[Dataset entries]
= Beginning of Section =

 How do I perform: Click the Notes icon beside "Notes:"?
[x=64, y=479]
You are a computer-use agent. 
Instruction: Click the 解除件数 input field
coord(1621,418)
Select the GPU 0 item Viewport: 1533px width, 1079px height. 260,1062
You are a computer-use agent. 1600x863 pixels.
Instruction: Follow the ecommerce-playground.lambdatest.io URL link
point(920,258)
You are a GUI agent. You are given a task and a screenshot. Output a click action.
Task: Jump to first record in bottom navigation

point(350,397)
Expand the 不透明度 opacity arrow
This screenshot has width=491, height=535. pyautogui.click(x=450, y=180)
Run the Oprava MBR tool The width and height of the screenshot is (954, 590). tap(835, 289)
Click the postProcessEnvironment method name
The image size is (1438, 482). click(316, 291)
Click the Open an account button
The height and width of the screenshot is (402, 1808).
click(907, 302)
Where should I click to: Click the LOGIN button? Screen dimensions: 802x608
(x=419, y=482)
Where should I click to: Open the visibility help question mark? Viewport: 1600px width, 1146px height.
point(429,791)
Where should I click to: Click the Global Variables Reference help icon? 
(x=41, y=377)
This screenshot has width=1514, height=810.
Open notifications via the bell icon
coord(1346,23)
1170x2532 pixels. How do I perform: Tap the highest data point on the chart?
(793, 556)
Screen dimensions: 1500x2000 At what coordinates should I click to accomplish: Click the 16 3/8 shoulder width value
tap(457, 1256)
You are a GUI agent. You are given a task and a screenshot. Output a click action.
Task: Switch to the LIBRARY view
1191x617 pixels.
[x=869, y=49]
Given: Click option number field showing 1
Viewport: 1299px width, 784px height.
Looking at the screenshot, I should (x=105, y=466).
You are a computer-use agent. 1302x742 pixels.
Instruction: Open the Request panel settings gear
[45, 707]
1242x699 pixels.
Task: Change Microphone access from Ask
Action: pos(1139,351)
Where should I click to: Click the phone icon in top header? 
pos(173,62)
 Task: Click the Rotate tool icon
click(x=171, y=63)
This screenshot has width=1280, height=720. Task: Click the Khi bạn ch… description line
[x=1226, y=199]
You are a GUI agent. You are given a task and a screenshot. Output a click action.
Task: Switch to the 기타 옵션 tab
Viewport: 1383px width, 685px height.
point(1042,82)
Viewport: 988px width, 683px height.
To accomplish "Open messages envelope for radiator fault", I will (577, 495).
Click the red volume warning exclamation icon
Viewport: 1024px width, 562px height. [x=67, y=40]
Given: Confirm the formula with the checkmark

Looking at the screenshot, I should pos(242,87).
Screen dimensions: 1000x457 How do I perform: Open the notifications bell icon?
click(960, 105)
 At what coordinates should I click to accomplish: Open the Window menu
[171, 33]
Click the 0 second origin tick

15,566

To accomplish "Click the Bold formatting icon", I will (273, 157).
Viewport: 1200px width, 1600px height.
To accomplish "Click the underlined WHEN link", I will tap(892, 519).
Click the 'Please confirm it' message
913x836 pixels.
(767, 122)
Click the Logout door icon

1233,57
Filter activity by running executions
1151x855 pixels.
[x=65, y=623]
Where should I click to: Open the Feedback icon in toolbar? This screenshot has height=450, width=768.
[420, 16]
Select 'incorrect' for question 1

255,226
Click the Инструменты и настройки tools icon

= End of Section =

ACTIVITY:
Every entry must be set down again exactly as it reads.

RESULT:
 How do I perform: Click the Notes icon beside "Notes:"?
[x=64, y=479]
You are a computer-use agent. 
Instruction: Click the 解除件数 input field
coord(1621,418)
Select the GPU 0 item Viewport: 1533px width, 1079px height. 260,1062
You are a computer-use agent. 1600x863 pixels.
Instruction: Follow the ecommerce-playground.lambdatest.io URL link
point(920,258)
You are a GUI agent. You are given a task and a screenshot. Output a click action.
Task: Jump to first record in bottom navigation

point(350,397)
Expand the 不透明度 opacity arrow
This screenshot has width=491, height=535. pyautogui.click(x=450, y=180)
Run the Oprava MBR tool The width and height of the screenshot is (954, 590). tap(835, 289)
Click the postProcessEnvironment method name
The image size is (1438, 482). click(316, 291)
Click the Open an account button
The height and width of the screenshot is (402, 1808).
click(907, 302)
Where should I click to: Click the LOGIN button? Screen dimensions: 802x608
(x=419, y=482)
Where should I click to: Open the visibility help question mark? Viewport: 1600px width, 1146px height.
point(429,791)
Where should I click to: Click the Global Variables Reference help icon? 
(x=41, y=377)
This screenshot has width=1514, height=810.
Open notifications via the bell icon
coord(1346,23)
1170x2532 pixels. How do I perform: Tap the highest data point on the chart?
(793, 556)
Screen dimensions: 1500x2000 At what coordinates should I click to accomplish: Click the 16 3/8 shoulder width value
tap(457, 1256)
You are a GUI agent. You are given a task and a screenshot. Output a click action.
Task: Switch to the LIBRARY view
1191x617 pixels.
[x=869, y=49]
Given: Click option number field showing 1
Viewport: 1299px width, 784px height.
Looking at the screenshot, I should (x=105, y=466).
You are a computer-use agent. 1302x742 pixels.
Instruction: Open the Request panel settings gear
[45, 707]
1242x699 pixels.
Task: Change Microphone access from Ask
Action: pos(1139,351)
Where should I click to: Click the phone icon in top header? 
pos(173,62)
 Task: Click the Rotate tool icon
click(x=171, y=63)
This screenshot has width=1280, height=720. Task: Click the Khi bạn ch… description line
[x=1226, y=199]
You are a GUI agent. You are given a task and a screenshot. Output a click action.
Task: Switch to the 기타 옵션 tab
Viewport: 1383px width, 685px height.
point(1042,82)
Viewport: 988px width, 683px height.
To accomplish "Open messages envelope for radiator fault", I will (577, 495).
Click the red volume warning exclamation icon
Viewport: 1024px width, 562px height. [x=67, y=40]
Given: Confirm the formula with the checkmark

Looking at the screenshot, I should pos(242,87).
Screen dimensions: 1000x457 How do I perform: Open the notifications bell icon?
click(960, 105)
 At what coordinates should I click to accomplish: Open the Window menu
[171, 33]
Click the 0 second origin tick

15,566

To accomplish "Click the Bold formatting icon", I will (273, 157).
Viewport: 1200px width, 1600px height.
To accomplish "Click the underlined WHEN link", I will tap(892, 519).
Click the 'Please confirm it' message
913x836 pixels.
(767, 122)
Click the Logout door icon

1233,57
Filter activity by running executions
1151x855 pixels.
[x=65, y=623]
Where should I click to: Open the Feedback icon in toolbar? This screenshot has height=450, width=768.
[420, 16]
Select 'incorrect' for question 1

255,226
Click the Инструменты и настройки tools icon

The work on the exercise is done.